I started to see why it was only 13 euro when I got into my compartment and there was zero aircon. It was sweat-pouring-down-your-face hot. There wasn’t much of a common language between the 6 of us in the compartment, except for the phrase “very hot” which we all agreed on, except for the Serbian lady who was apparently completely unaffected by heat and kept her cardigan on the whole time. As I was settling in for what promised to be a sticky night, I heard a girl in the next compartment say “Maybe we won’t be able to sleep, we’ll just have to party all night!” I got my earplugs out.

Once we got moving, the open window made a huge difference to the temperature and I ended up dozing beautifully, rocked by the motion of the train and the low background noise of the diesel engine (Ms Party All Night seemed to have slept, too).  I say dozing, because it’s hard to fall into a deep sleep when you’re on the upper (3rd) bunk and the straps that are supposed to stop you from falling out and breaking your leg are only tenuously attached.

But light sleep means you catch the early morning light, which makes everything worthwhile:

I swear my phone has an anti-Instagram filter and real life looked 20x more magic-light than this.

I swear my phone has an anti-Instagram filter and real life looked 20x more magic-light than this.

Yup I'm in a train.

Yup I’m on a train.

Practical details for future reference: You can buy tickets at Zagreb station and don’t particularly need to book in advance as far as I can tell (though I don’t know if the ticket window stays open as late as the train departure — I bought my tickets the day before). The lady at the ticket window didn’t mention to me there were couchettes, which is how I ended up with a seat ticket, but they do exist! The train leaves Zagreb at 11-ish and arrives in Split at 7-ish, at the train station which next to the bus station and the ferry terminal.


Zagreb: my kind of city

Zagreb, for me, was full of surprises.

I’d had a look at a Lonely Planet guide before I left home, which asked “Is Zagreb worth visiting?” It answered with something vague that suggested you may as well stay the night if you had to stop there on your way to the coast. I think it even used the word “pleasant”.

Let this be a lesson not to rely on Lonely Planet. I loved my 2.5 days in Zagreb.

It started as soon as I got off the train. The weather was perfect, and at 5pm the afternoon light was magical. Unlike Ljubljana, where I had come from and where the train station faces onto a bus station and some dreary office blocks, Zagreb station is near the centre of town and faces a grassy square with trees and surrounded by beautiful buildings. It was so pretty my diary from that day took a turn for the teenage-girl-ish: “I felt I had arrived.”

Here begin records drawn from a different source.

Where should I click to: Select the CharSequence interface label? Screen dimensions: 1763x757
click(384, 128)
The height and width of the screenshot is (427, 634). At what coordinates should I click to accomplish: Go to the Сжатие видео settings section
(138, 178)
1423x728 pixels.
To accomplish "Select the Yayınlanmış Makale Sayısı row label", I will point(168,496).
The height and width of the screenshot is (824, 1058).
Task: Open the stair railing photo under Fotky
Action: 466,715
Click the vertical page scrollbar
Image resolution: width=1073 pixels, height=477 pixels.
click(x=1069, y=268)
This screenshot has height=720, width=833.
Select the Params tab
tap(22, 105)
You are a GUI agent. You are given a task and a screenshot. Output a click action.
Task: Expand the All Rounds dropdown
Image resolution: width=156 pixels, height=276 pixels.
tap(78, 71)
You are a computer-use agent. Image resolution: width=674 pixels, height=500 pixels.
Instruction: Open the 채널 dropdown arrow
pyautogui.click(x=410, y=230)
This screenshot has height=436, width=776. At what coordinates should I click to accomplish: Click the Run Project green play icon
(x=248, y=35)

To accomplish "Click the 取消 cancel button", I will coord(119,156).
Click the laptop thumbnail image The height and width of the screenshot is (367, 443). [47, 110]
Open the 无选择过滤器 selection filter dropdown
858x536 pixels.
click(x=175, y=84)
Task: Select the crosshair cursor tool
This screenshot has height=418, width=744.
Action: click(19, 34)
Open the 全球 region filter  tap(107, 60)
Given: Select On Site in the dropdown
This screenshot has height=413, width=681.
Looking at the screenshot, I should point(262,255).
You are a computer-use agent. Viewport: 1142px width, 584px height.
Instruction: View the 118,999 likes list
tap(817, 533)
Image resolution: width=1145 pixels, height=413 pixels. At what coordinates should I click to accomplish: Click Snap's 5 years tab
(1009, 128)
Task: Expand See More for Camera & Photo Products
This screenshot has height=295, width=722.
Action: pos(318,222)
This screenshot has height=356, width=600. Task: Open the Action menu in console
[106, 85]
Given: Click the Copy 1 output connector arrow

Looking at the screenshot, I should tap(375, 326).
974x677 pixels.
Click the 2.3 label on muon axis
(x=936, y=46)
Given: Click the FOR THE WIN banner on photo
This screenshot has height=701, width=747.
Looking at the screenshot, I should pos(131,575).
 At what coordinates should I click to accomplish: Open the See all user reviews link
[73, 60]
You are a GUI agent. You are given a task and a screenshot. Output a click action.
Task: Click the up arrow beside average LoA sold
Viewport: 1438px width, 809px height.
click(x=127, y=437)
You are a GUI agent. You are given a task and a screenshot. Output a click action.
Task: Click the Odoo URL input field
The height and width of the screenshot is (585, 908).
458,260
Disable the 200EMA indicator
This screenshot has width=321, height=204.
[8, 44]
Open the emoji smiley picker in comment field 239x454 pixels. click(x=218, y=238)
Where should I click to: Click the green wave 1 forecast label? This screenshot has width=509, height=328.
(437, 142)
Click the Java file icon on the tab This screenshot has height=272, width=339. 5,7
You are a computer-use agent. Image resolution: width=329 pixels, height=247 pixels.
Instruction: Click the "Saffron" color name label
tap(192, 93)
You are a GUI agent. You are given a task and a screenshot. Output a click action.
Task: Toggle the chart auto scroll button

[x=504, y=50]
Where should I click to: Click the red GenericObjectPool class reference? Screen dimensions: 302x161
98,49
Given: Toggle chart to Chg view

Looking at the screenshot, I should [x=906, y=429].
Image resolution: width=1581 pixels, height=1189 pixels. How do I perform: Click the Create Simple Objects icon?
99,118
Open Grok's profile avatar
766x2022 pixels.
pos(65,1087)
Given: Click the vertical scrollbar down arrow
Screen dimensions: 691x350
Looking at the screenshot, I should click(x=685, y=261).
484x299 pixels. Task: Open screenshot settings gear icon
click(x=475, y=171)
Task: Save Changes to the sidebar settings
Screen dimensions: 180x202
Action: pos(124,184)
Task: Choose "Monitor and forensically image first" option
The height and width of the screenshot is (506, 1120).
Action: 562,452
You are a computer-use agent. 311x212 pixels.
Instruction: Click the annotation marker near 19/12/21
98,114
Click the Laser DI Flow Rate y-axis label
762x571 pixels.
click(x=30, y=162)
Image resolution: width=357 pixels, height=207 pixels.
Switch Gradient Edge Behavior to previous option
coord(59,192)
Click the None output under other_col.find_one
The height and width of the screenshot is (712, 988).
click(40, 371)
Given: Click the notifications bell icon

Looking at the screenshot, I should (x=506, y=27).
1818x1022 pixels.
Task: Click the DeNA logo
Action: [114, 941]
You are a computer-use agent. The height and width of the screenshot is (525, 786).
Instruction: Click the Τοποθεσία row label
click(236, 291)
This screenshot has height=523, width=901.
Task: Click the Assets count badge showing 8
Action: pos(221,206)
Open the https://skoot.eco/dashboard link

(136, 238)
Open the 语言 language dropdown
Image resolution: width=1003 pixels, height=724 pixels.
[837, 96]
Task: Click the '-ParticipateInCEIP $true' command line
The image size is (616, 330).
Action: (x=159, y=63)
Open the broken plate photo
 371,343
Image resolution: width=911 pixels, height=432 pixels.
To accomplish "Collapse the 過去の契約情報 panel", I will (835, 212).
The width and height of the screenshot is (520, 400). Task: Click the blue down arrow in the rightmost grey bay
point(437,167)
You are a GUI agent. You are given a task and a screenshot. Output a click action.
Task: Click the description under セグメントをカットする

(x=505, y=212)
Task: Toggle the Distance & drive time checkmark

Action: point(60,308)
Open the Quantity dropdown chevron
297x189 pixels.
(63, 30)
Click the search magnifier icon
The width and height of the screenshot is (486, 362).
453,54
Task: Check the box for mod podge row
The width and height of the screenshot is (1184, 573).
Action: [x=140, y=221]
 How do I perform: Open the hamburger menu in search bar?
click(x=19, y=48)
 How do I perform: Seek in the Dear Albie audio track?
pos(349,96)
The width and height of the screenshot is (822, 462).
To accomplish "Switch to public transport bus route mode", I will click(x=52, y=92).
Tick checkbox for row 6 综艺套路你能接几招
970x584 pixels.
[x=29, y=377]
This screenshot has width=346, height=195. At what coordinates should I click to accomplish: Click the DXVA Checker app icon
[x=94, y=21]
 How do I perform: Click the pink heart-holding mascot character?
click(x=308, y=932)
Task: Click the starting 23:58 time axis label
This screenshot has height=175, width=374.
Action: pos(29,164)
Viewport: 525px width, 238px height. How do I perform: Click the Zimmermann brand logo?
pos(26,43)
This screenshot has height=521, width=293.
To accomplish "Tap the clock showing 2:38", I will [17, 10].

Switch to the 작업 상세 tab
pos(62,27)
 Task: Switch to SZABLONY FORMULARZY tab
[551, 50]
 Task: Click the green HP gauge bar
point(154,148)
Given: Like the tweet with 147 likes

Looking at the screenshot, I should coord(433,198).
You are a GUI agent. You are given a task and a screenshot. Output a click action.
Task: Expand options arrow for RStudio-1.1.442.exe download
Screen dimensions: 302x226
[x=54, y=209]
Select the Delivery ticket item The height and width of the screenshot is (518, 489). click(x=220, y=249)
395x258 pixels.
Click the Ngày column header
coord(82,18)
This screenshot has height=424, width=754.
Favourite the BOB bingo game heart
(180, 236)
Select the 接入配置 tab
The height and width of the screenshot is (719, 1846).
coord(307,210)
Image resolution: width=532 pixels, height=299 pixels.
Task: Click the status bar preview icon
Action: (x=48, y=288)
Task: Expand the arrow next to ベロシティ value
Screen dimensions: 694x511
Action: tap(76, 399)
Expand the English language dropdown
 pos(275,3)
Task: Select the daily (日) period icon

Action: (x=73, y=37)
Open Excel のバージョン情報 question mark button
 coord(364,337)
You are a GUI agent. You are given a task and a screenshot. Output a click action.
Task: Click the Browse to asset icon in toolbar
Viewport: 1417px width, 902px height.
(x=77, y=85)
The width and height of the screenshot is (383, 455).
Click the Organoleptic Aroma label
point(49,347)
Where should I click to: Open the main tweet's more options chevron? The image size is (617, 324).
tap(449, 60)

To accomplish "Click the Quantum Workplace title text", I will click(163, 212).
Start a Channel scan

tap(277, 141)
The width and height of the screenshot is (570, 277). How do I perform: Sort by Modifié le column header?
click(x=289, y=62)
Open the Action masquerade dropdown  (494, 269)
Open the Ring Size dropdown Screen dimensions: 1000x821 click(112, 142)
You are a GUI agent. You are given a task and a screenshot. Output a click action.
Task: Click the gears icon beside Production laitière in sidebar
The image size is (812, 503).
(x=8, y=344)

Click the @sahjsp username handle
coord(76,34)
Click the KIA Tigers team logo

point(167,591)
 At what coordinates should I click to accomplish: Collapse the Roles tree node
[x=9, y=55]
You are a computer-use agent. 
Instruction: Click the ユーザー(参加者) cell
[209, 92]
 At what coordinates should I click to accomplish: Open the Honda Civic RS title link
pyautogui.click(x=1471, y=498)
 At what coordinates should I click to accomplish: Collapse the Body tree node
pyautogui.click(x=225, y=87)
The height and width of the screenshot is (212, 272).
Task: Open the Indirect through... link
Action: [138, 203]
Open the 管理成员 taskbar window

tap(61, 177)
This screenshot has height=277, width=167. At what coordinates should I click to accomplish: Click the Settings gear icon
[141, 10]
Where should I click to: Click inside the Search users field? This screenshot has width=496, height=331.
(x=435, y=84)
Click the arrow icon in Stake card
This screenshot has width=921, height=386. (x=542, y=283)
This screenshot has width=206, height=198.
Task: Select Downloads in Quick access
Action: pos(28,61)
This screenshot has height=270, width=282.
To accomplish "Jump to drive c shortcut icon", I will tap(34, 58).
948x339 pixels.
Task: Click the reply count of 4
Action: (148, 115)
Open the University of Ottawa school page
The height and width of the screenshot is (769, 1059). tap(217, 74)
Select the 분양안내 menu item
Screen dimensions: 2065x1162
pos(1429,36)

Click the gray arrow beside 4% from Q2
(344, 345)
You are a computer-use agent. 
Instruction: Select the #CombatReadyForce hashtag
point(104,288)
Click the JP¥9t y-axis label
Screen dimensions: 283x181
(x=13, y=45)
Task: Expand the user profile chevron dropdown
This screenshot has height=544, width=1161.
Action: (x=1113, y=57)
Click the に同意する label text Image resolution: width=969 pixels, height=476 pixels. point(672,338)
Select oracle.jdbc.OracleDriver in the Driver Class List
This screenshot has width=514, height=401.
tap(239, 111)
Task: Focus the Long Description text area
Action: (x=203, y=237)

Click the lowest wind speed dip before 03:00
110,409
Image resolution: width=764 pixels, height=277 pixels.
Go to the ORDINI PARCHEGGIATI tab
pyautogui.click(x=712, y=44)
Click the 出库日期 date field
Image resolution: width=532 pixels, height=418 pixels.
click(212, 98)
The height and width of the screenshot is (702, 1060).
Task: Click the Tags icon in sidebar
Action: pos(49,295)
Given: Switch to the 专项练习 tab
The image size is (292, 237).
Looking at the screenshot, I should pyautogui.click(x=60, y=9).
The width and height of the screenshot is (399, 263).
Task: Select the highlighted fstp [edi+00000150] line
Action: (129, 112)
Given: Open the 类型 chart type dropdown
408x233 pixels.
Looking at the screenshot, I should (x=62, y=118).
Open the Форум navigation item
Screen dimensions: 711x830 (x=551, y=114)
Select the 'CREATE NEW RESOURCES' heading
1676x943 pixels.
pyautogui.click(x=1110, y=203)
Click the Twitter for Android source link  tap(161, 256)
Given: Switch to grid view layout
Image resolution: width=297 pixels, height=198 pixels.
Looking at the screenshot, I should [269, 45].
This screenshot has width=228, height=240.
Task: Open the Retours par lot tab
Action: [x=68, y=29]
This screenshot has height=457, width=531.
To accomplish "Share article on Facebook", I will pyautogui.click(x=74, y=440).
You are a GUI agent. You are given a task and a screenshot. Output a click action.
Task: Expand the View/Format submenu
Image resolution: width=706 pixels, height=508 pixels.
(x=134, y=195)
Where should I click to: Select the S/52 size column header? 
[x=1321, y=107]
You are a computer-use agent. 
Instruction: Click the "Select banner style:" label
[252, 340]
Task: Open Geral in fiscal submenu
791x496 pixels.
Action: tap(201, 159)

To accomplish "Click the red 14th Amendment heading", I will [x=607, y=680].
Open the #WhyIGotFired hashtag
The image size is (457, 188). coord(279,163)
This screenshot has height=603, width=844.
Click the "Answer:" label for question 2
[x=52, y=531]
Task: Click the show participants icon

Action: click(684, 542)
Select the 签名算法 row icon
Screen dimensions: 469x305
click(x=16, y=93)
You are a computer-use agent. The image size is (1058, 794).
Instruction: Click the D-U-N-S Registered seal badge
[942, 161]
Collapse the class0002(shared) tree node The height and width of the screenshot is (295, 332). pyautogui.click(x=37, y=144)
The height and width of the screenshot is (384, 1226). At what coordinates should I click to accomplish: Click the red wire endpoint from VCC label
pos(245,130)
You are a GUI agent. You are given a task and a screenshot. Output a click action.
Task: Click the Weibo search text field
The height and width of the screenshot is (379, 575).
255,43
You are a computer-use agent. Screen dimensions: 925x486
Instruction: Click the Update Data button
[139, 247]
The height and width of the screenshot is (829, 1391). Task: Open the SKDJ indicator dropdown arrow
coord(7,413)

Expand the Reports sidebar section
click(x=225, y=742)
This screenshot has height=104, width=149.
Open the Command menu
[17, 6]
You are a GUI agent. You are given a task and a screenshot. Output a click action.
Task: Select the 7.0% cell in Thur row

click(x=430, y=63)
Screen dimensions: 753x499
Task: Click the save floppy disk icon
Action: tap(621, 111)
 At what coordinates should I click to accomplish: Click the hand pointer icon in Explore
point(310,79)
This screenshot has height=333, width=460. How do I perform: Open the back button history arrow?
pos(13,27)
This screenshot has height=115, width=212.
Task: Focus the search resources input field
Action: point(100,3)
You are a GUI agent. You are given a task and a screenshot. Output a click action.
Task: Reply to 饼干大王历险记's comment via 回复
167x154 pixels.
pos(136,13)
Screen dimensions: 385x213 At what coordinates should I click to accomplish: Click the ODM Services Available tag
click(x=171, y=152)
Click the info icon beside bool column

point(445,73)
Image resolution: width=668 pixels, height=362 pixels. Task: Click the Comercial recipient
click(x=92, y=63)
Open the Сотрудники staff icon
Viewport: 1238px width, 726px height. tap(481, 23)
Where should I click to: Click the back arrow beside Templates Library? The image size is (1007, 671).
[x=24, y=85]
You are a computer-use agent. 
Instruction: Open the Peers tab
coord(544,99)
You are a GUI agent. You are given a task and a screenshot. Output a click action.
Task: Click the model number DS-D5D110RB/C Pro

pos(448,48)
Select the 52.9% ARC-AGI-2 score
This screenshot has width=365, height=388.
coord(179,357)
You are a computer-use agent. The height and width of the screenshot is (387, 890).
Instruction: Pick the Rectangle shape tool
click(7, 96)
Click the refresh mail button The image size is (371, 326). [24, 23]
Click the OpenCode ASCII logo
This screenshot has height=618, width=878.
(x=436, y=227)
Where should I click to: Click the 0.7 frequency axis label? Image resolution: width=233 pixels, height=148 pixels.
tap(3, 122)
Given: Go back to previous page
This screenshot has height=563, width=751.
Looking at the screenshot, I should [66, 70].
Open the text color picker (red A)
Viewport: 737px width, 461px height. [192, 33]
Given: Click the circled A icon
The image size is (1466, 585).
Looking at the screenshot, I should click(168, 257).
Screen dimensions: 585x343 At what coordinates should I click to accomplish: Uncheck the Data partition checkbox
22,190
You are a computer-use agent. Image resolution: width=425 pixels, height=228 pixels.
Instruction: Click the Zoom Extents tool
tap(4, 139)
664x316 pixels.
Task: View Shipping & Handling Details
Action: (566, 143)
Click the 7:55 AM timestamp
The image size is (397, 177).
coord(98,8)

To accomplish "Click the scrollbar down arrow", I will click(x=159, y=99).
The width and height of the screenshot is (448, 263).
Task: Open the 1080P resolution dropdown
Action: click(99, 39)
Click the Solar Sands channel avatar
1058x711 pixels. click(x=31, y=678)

Overwrought sentiment aside, the city benefits from a strong Austro-Hungarian influence on the architecture, but it’s not a museum and mixed in are elegant 1920s apartment blocks, some modern city buildings, and even some art deco. The blend makes it perfect for strolling, which goes well with the sheer number of cafes in the city — my pattern was walk around a bit, have a coffee and read some of my book, repeat repeat repeat. I could live like that.
Other things I did:

  • The evening I arrived, there was a free organ & violin concert in the cathedral. Heck yes free concerts. And it got me to sit down for an hour in the cathedral and actually look at the art, which is pretty great for me who normally does a 2-minute lap of a church and then walks out again.
  • The Museum of Broken Relationships, which is the one museum that seemingly every backpacker who goes to Zagreb visits. It lives up to the hype. If you’re a sap like me, bring tissues. (I didn’t, and had to suppress every thought of “he left her then??” and focus on giggling about the Toaster of Vindication until I got out.)
  • The other museum I went to was the Croatian Museum of Naive Art, which I enjoyed although I wish there had been more explanations. Like, one of the artists had a chicken in almost all his paintings on display. Did he just like chickens? Did it have a symbolic significance? I started to make up my own interpretations. The chicken stands for human unwillingness to face life’s deep questions.
  • Maksimir Park was well worth the walk out of town. It’s a really well designed city park, very peaceful with beautiful gardens. And apparently one of the first free public parks in Europe.